Segment Start: Records to use
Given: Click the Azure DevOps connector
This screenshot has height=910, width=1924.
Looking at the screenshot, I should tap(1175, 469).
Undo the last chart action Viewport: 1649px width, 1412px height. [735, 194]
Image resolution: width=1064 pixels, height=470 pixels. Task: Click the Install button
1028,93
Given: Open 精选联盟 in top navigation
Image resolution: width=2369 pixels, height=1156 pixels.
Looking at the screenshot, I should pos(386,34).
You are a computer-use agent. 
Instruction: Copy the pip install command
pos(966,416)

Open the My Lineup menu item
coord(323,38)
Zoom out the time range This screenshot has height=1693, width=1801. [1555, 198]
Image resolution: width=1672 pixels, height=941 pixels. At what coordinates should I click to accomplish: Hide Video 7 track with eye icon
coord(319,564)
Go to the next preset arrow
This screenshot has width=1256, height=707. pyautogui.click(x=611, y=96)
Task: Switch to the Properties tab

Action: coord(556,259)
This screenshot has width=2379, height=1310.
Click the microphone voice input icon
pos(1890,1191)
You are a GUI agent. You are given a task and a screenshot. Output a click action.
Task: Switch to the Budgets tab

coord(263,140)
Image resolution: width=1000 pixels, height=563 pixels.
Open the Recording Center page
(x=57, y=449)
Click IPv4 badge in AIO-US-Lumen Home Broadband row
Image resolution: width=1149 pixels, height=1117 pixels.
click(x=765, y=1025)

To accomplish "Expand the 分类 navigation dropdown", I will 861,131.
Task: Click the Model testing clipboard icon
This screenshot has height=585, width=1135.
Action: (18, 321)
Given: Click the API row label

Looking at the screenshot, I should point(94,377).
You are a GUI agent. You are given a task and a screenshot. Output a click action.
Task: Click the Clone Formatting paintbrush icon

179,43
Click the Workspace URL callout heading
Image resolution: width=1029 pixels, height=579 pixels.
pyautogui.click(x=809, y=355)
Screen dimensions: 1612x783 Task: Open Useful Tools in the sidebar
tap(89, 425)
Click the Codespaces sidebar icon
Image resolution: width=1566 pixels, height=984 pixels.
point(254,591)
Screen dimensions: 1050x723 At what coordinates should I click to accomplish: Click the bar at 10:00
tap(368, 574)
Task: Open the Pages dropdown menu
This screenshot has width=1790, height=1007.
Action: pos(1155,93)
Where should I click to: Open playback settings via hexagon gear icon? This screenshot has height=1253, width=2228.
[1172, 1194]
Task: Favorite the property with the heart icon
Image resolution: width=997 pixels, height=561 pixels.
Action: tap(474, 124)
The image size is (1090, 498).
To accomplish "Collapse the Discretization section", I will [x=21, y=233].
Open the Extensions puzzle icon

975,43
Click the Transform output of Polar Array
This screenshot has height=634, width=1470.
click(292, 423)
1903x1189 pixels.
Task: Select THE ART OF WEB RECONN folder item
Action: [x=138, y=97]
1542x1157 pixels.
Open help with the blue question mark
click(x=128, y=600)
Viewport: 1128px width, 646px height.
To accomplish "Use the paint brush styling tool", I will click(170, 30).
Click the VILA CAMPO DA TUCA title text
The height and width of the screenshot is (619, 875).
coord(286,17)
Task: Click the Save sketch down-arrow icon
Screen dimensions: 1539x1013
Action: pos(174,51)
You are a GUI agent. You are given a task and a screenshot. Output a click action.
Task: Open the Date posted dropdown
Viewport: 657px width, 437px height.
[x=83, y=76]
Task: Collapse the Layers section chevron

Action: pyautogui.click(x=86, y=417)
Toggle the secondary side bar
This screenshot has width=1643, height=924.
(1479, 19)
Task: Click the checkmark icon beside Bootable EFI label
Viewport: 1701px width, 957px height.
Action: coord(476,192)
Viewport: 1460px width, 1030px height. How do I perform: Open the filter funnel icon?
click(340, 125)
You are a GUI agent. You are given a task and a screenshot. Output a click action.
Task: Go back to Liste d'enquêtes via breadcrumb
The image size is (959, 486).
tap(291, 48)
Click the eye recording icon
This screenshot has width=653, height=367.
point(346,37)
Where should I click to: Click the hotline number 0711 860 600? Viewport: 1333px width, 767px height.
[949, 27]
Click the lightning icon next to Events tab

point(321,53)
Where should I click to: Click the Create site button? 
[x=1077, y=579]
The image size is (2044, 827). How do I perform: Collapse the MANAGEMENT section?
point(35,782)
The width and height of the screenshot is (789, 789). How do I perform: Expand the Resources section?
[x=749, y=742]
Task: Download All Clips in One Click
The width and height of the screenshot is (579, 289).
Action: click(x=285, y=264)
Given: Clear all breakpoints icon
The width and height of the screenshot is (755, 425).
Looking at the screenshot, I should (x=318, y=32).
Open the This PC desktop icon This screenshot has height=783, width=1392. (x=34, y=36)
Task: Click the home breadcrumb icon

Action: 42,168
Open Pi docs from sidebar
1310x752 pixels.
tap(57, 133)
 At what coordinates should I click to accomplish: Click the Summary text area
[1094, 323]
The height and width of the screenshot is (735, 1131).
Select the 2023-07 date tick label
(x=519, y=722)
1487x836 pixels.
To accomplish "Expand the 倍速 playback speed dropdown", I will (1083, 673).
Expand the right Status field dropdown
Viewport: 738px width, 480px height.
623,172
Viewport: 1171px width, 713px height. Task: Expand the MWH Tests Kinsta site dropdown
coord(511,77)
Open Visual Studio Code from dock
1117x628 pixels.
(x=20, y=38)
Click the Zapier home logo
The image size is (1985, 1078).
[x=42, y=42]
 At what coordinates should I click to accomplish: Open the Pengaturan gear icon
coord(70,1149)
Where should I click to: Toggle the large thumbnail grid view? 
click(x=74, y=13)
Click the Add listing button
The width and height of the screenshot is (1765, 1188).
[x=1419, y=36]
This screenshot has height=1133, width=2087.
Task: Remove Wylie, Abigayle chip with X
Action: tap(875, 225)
Segment End: Records to use
• Assigned task
With the line that contains "Open Pi docs from sidebar" as your start, reproduce the data above exactly through its last line, and nothing before that start.

• Expected answer
Open Pi docs from sidebar
1310x752 pixels.
tap(57, 133)
 At what coordinates should I click to accomplish: Click the Summary text area
[1094, 323]
The height and width of the screenshot is (735, 1131).
Select the 2023-07 date tick label
(x=519, y=722)
1487x836 pixels.
To accomplish "Expand the 倍速 playback speed dropdown", I will (1083, 673).
Expand the right Status field dropdown
Viewport: 738px width, 480px height.
623,172
Viewport: 1171px width, 713px height. Task: Expand the MWH Tests Kinsta site dropdown
coord(511,77)
Open Visual Studio Code from dock
1117x628 pixels.
(x=20, y=38)
Click the Zapier home logo
The image size is (1985, 1078).
[x=42, y=42]
 At what coordinates should I click to accomplish: Open the Pengaturan gear icon
coord(70,1149)
Where should I click to: Toggle the large thumbnail grid view? 
click(x=74, y=13)
Click the Add listing button
The width and height of the screenshot is (1765, 1188).
[x=1419, y=36]
This screenshot has height=1133, width=2087.
Task: Remove Wylie, Abigayle chip with X
Action: tap(875, 225)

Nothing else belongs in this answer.